Suárez, Francisco

Suárez, Francisco fränthēsˈkō swäˈrāth [key], 1548–1617, Spanish Jesuit philosopher, b. Granada. He studied at Salamanca and was ordained in 1572. He taught successively at Ávila, Segovia, Valladolid, Rome, Alcalá, and Salamanca and in 1597 was appointed to the Univ. of Coimbra, Portugal (then under Spanish dominion). He may be called the last of the scholastic philosophers (see scholasticism). His system is mild and characteristic of the Jesuit theologians. His “congruism” is a middle course between the teachings of Luis Molina and the Dominican predestinarian teachings. Suárez taught that one may hold the same doctrine by science and faith. His teaching on the divine right of kings that earthly power is properly held by the body of men and that kingly power is derived from them so enraged James I of England that the king had Suárez's De defensione fidei burned by the hangman.
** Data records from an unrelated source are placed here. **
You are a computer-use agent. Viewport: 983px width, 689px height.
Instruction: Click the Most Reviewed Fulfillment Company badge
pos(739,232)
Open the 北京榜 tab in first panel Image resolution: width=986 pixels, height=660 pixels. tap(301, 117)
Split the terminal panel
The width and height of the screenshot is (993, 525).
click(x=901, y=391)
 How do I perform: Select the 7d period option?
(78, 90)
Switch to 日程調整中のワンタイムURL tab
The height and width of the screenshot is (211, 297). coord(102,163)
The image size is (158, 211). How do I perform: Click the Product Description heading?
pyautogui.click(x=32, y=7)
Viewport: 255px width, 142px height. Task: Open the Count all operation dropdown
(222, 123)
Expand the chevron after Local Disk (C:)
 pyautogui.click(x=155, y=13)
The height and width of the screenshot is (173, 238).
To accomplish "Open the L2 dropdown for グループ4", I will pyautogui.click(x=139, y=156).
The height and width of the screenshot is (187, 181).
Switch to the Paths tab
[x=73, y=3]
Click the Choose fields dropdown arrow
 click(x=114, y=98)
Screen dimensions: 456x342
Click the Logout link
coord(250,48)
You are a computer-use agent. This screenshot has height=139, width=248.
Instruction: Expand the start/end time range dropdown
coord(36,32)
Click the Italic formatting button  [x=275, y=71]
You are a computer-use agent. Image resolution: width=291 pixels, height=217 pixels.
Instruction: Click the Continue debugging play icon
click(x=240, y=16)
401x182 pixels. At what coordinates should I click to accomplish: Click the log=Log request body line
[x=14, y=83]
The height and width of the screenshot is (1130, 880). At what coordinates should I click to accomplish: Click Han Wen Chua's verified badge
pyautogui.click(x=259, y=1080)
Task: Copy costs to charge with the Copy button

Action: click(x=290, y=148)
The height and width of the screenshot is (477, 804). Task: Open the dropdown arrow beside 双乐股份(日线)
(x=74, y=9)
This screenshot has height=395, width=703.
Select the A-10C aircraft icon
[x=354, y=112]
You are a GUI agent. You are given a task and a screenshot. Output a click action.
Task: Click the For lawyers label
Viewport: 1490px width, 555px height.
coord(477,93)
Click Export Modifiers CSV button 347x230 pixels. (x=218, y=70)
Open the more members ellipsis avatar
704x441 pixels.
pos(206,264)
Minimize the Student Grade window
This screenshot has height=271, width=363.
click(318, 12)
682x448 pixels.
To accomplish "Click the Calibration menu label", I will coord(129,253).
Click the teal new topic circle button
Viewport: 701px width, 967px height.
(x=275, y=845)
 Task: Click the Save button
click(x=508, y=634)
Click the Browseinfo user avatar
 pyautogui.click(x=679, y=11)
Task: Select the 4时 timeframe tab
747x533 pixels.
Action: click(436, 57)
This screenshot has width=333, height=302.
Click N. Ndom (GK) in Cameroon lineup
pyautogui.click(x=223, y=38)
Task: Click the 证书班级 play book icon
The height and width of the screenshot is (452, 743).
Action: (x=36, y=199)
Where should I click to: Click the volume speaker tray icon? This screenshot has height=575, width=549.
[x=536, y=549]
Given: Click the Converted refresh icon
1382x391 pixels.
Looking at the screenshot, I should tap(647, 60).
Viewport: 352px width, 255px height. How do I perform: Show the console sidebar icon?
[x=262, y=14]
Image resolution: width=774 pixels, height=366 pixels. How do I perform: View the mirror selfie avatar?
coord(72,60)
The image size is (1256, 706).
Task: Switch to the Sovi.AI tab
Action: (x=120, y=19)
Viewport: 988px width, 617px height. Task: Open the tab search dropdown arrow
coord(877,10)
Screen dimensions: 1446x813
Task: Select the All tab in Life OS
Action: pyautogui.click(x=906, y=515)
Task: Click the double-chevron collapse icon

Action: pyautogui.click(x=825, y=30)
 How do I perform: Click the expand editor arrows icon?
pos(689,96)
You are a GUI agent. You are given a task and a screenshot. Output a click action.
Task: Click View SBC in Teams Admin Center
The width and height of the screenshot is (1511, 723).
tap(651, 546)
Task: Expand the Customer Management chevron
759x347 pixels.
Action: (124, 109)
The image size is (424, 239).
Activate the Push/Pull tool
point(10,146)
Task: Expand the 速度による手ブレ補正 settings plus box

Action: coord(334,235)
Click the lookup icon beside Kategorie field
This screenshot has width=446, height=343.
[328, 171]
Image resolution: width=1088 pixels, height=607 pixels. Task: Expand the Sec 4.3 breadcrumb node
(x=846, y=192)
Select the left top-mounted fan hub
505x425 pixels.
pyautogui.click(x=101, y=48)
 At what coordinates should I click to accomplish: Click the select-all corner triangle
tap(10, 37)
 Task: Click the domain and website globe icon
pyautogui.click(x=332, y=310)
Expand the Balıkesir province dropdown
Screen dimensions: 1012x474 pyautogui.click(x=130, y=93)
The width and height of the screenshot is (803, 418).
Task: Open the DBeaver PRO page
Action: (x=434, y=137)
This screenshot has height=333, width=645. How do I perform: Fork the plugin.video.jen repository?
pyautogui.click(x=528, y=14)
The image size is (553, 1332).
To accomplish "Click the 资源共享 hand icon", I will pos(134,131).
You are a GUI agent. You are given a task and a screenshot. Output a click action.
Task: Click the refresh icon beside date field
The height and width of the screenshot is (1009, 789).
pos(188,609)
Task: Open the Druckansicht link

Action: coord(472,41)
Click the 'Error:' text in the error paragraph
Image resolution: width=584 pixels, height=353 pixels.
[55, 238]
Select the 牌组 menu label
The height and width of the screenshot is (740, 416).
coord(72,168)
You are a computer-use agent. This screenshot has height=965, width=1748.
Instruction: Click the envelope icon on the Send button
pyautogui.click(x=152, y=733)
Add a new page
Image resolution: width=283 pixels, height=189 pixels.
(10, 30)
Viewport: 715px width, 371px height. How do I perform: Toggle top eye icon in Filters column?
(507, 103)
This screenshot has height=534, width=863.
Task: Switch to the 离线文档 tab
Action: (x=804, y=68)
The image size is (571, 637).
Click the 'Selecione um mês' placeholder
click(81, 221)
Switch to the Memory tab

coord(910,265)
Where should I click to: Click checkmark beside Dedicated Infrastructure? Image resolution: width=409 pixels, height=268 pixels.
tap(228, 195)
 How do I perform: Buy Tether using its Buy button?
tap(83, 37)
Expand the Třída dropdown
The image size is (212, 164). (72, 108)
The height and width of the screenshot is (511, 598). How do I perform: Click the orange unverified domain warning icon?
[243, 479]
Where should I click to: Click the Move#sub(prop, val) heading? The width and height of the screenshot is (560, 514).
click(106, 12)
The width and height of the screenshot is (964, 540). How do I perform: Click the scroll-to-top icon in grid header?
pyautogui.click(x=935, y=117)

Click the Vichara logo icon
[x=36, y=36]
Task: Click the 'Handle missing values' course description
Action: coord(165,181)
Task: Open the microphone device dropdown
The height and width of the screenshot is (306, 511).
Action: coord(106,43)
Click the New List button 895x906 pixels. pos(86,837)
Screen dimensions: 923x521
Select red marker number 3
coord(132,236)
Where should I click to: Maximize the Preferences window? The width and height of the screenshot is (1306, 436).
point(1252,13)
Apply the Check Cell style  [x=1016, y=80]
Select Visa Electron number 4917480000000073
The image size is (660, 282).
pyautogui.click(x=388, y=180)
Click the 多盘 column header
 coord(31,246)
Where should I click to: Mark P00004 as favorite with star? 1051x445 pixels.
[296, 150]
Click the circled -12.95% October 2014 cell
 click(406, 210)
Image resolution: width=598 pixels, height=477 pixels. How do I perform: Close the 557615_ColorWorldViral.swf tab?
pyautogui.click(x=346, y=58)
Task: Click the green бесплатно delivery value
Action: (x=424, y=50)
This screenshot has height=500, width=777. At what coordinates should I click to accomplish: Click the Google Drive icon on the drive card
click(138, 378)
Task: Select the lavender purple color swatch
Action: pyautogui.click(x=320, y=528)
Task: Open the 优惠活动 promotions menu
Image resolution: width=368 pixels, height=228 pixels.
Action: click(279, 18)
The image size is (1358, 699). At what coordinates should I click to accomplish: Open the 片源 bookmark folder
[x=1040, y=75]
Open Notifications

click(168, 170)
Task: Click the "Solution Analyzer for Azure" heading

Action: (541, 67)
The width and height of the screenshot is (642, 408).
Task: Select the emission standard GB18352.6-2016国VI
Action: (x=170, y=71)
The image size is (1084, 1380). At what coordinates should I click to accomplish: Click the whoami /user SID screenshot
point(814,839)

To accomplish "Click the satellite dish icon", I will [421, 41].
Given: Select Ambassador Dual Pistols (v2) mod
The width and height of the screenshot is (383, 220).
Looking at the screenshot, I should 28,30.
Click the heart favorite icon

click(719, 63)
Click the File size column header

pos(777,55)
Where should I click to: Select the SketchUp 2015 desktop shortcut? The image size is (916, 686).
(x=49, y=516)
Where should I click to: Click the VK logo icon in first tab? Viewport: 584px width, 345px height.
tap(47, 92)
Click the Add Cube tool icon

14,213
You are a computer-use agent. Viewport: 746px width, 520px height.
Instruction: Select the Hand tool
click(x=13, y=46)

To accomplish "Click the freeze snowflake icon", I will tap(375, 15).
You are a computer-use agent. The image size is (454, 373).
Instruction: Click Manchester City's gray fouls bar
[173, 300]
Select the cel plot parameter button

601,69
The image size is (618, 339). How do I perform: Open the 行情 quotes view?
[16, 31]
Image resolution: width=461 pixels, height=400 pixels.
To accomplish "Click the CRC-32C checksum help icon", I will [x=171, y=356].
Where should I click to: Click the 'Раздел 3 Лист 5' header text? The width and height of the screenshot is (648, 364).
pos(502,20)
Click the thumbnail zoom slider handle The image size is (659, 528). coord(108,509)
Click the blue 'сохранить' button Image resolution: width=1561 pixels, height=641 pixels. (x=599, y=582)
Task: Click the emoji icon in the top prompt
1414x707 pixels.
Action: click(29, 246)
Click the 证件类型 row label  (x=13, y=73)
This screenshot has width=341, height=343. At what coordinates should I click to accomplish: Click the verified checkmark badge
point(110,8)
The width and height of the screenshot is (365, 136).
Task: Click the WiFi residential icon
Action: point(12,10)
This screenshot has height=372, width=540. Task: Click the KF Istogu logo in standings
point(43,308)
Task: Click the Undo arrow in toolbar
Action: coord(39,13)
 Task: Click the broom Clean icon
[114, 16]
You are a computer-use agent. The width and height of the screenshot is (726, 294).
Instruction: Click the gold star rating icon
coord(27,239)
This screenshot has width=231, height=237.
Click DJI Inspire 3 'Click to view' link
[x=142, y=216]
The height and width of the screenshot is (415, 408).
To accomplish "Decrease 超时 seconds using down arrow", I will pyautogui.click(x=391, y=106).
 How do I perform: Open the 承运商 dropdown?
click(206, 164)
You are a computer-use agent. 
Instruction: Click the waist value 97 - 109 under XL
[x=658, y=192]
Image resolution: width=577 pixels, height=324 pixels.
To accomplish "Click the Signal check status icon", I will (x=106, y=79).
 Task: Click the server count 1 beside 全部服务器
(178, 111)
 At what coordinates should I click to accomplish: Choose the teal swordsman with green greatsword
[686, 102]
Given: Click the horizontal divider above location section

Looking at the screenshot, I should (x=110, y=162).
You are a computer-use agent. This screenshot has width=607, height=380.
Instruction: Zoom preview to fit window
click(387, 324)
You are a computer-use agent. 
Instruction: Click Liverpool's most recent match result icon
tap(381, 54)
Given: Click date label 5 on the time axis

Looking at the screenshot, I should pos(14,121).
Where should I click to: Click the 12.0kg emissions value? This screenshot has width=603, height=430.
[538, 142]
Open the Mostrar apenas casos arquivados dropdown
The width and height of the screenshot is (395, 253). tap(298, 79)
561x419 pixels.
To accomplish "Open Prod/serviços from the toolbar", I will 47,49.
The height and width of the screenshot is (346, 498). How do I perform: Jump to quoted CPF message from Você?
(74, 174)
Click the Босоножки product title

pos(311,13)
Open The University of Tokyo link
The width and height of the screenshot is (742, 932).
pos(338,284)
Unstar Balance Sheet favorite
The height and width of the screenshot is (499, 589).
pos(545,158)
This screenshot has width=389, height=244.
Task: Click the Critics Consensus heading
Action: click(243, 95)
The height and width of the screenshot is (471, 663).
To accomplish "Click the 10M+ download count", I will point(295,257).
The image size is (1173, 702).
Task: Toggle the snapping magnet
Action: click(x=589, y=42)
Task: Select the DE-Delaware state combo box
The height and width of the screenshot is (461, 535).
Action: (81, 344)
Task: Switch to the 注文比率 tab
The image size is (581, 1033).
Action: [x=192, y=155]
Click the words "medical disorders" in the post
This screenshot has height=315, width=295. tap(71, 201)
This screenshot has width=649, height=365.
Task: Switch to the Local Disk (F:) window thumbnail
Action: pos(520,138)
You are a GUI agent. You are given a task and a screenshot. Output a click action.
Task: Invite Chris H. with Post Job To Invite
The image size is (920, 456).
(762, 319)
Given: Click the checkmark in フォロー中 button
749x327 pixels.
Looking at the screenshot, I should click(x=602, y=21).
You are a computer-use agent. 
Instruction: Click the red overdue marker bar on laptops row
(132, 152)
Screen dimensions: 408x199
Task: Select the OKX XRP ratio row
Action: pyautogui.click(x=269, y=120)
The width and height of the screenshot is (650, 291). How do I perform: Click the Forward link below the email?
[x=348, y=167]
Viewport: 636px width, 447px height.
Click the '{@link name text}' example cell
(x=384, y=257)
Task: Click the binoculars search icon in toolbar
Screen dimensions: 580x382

This political doctrine, based on the Roman Catholic doctrine of the equality before God of all men, is a basis of subsequent Catholic teachings on democracy. Suárez was highly esteemed by Grotius and his followers. In his Tractatus de legibus he made an important distinction between natural law and international law, which he saw as based on custom.

See J. H. Fichter, Man of Spain (1940); H. Lacarte, The Nature of Canon Law according to Suarez (1964).